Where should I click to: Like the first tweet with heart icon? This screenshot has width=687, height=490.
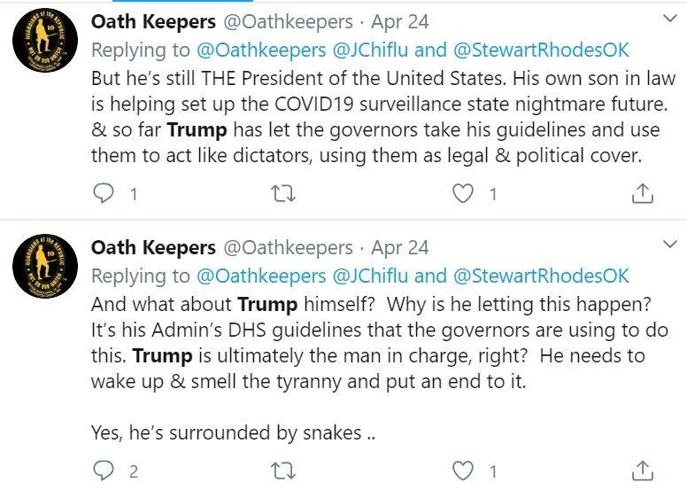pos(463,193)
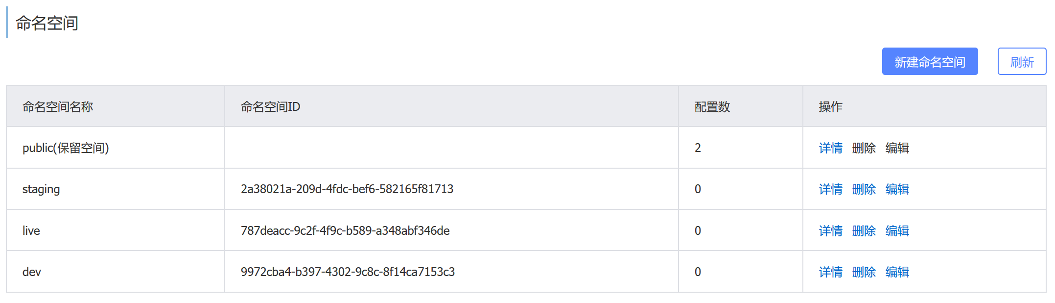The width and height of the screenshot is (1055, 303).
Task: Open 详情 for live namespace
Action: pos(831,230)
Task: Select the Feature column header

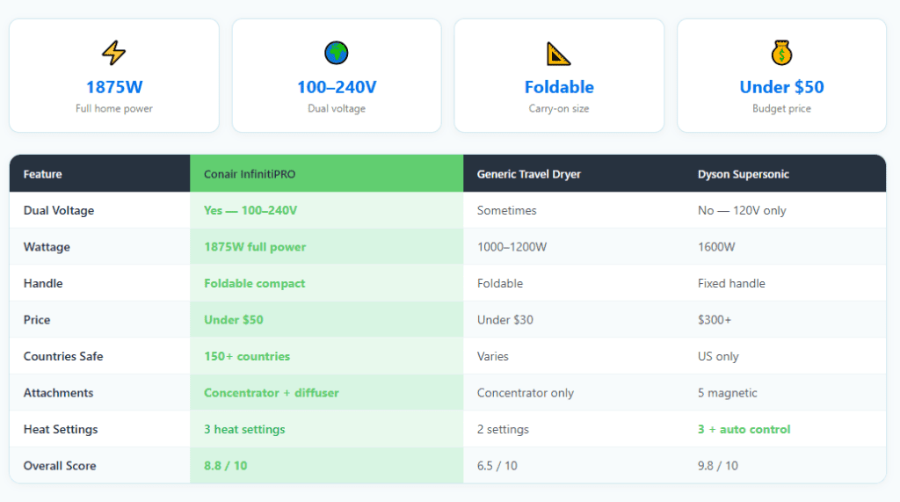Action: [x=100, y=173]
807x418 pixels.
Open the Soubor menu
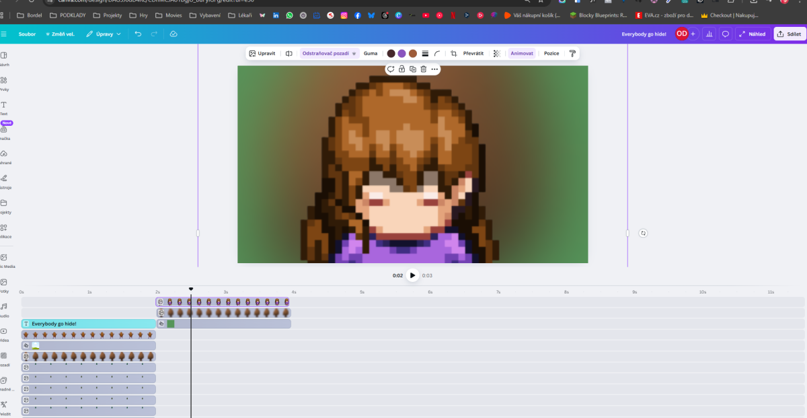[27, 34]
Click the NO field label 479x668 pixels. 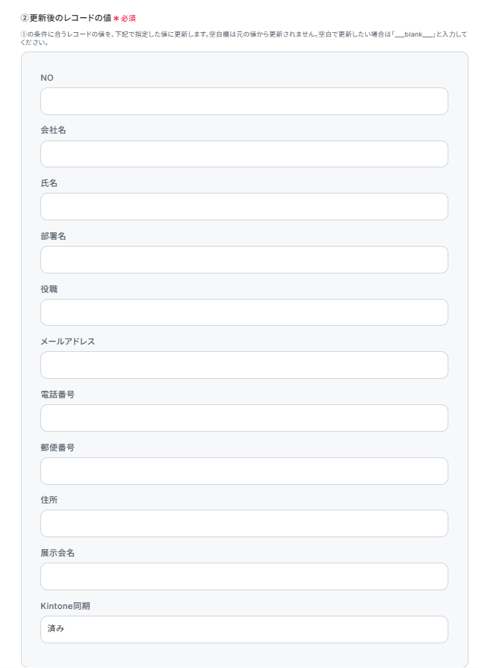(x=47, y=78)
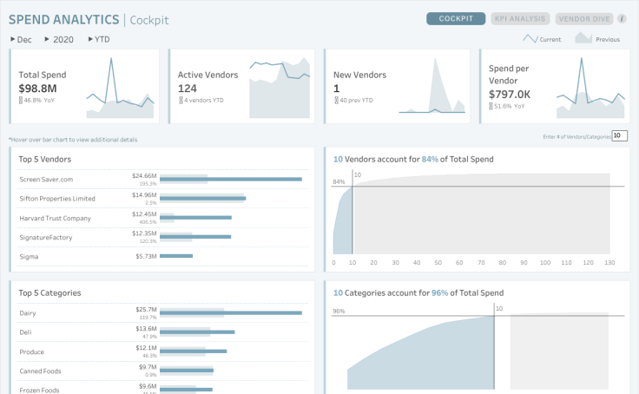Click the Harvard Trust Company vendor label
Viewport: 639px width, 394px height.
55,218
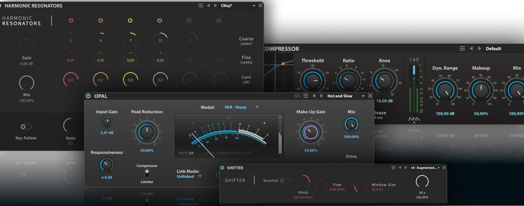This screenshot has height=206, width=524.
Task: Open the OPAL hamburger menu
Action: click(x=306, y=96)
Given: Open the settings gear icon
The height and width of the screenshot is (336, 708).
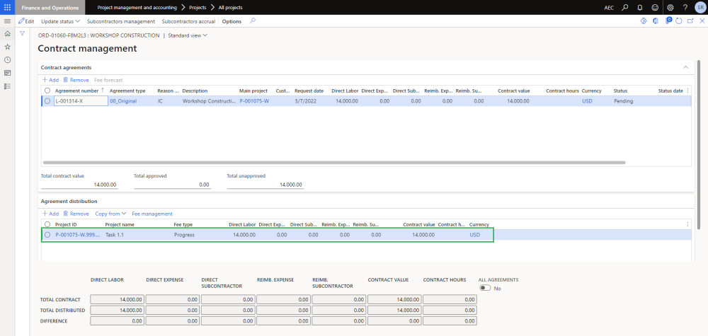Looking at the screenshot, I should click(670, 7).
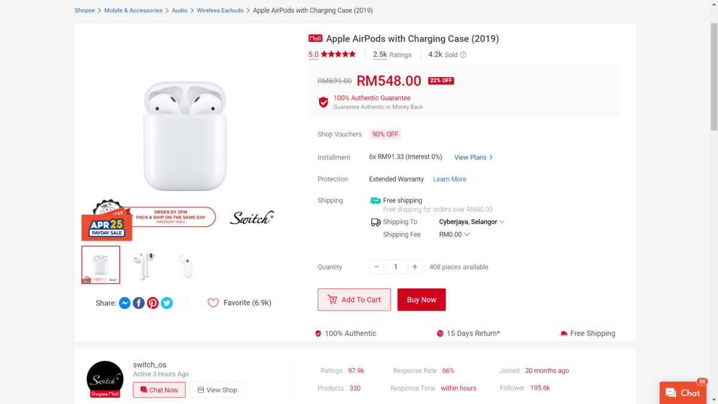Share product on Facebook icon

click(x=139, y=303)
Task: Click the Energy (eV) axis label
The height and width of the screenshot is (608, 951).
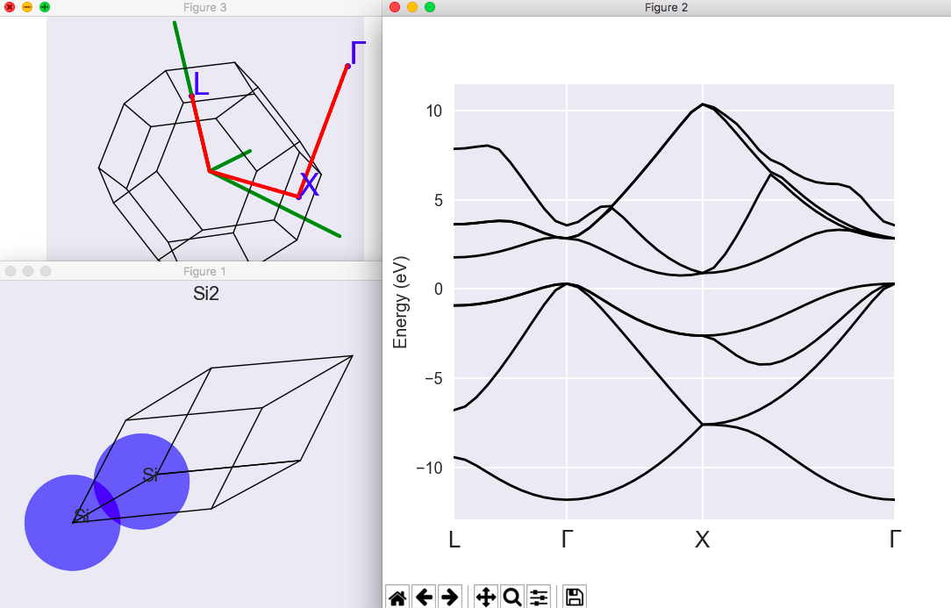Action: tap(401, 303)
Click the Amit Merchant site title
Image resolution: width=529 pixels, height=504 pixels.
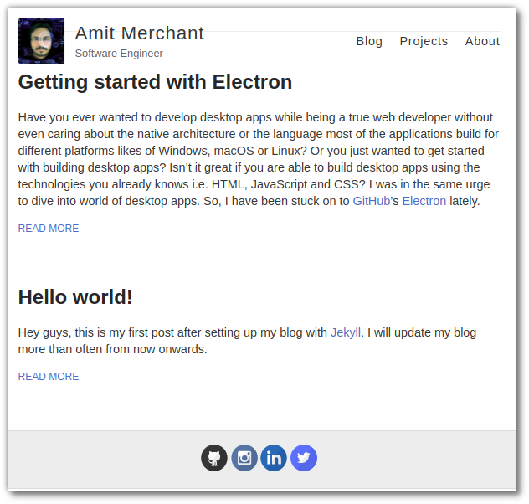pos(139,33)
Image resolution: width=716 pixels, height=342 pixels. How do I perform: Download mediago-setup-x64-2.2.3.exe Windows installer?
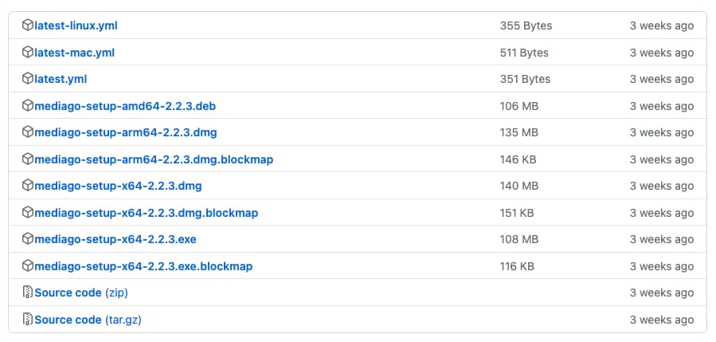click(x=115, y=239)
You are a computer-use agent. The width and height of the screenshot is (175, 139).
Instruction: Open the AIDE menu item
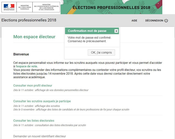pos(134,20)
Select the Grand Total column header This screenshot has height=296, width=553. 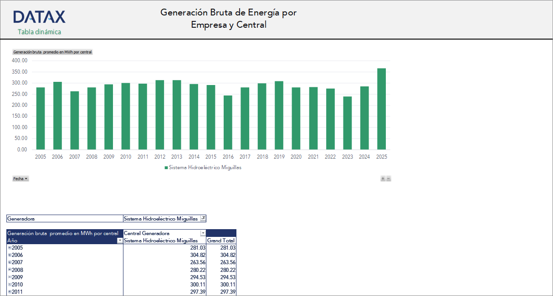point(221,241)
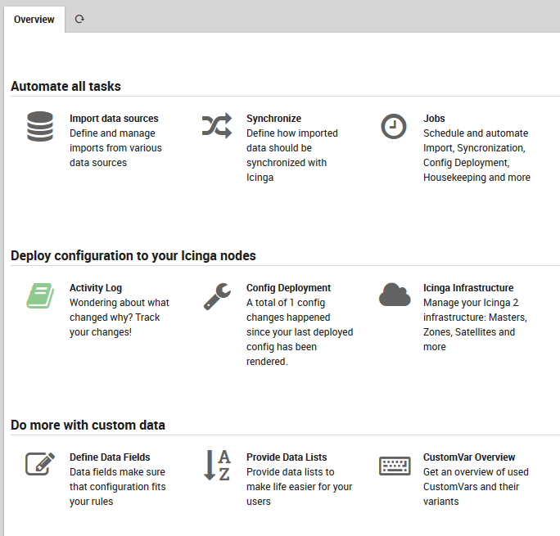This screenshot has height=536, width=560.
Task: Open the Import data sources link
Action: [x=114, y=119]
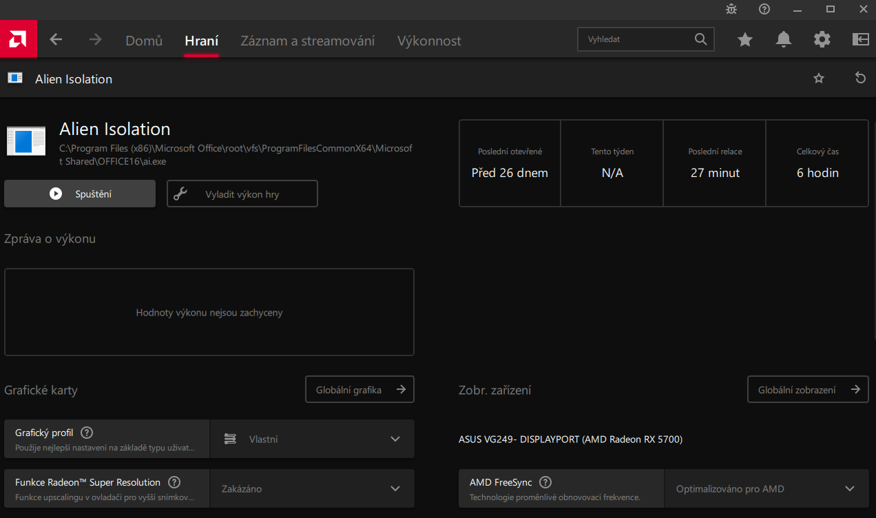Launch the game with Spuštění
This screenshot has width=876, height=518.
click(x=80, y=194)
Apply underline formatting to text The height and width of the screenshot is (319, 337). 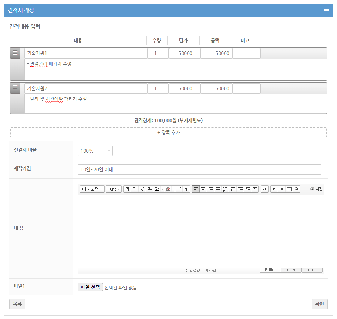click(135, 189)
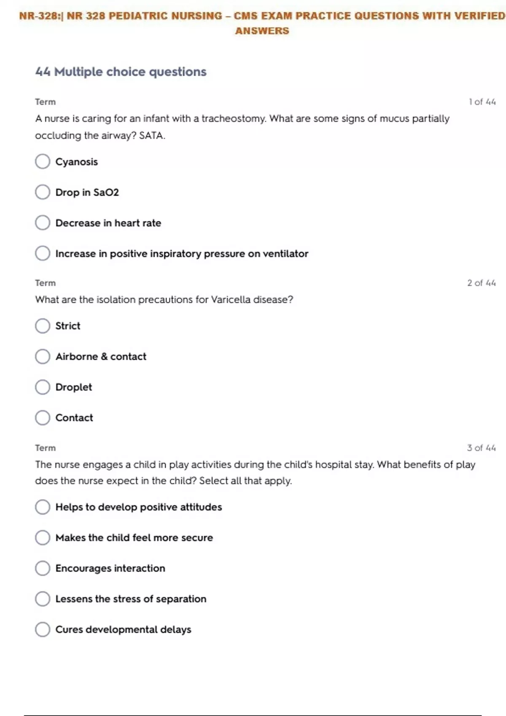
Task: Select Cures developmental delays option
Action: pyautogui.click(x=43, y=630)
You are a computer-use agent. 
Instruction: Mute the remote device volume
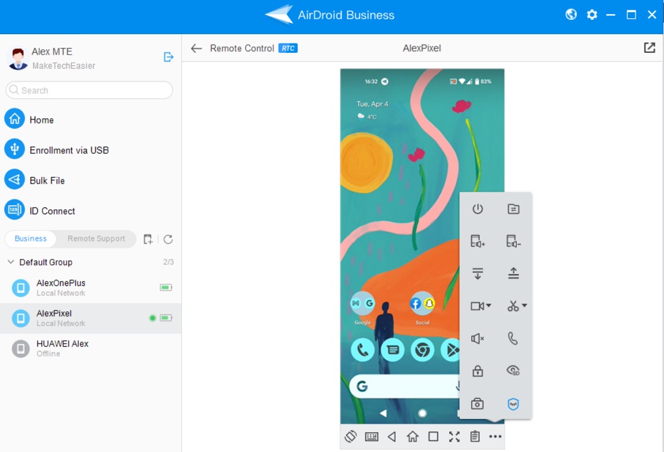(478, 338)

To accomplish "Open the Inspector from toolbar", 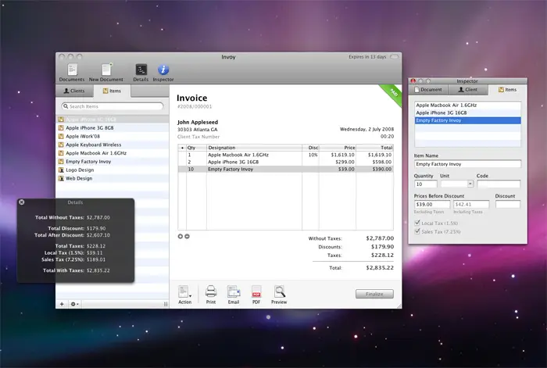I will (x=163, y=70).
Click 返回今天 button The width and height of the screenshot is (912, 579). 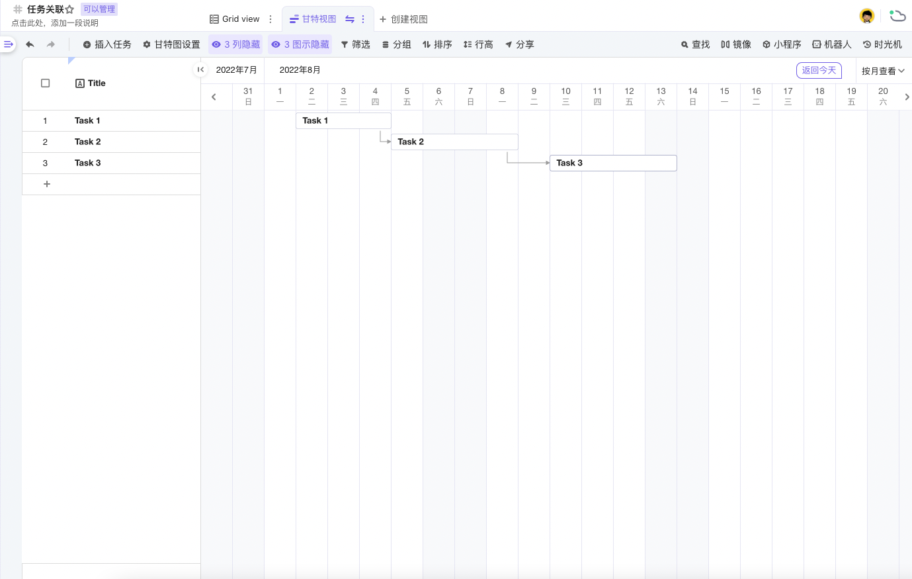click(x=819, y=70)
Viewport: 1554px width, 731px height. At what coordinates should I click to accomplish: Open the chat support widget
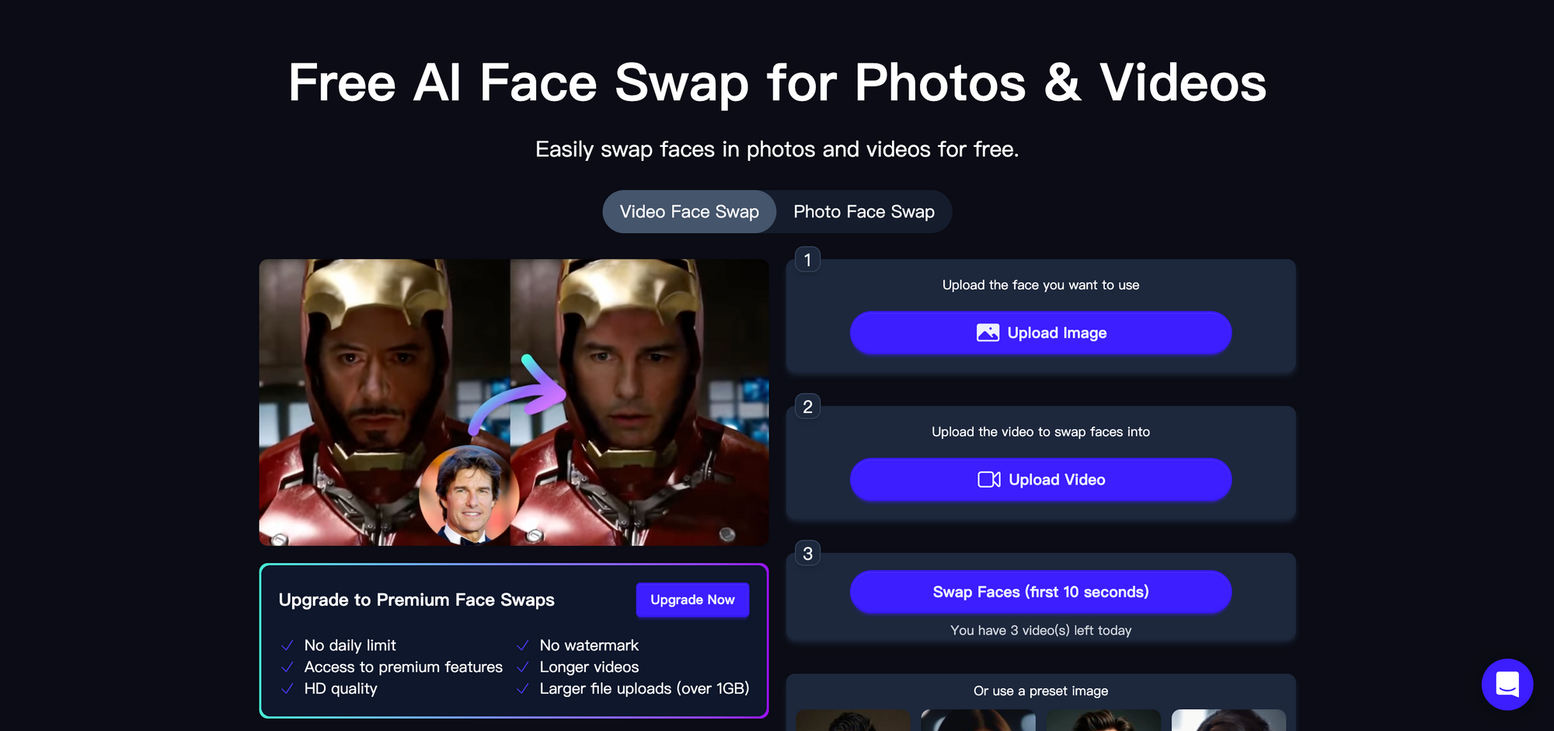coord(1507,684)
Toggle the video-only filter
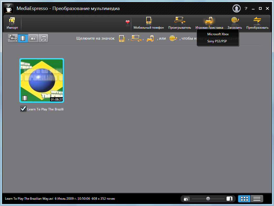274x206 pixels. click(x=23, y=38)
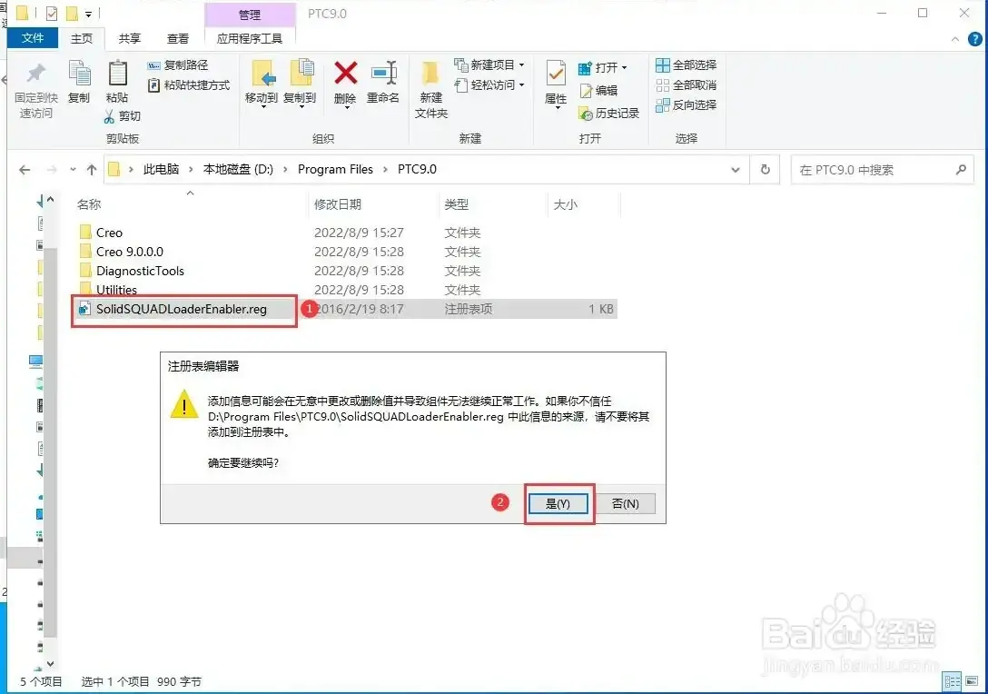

**What is needed**
How many lines in these records hold the string "agent"? Reply with the number alone.

**Reply to the exercise**
2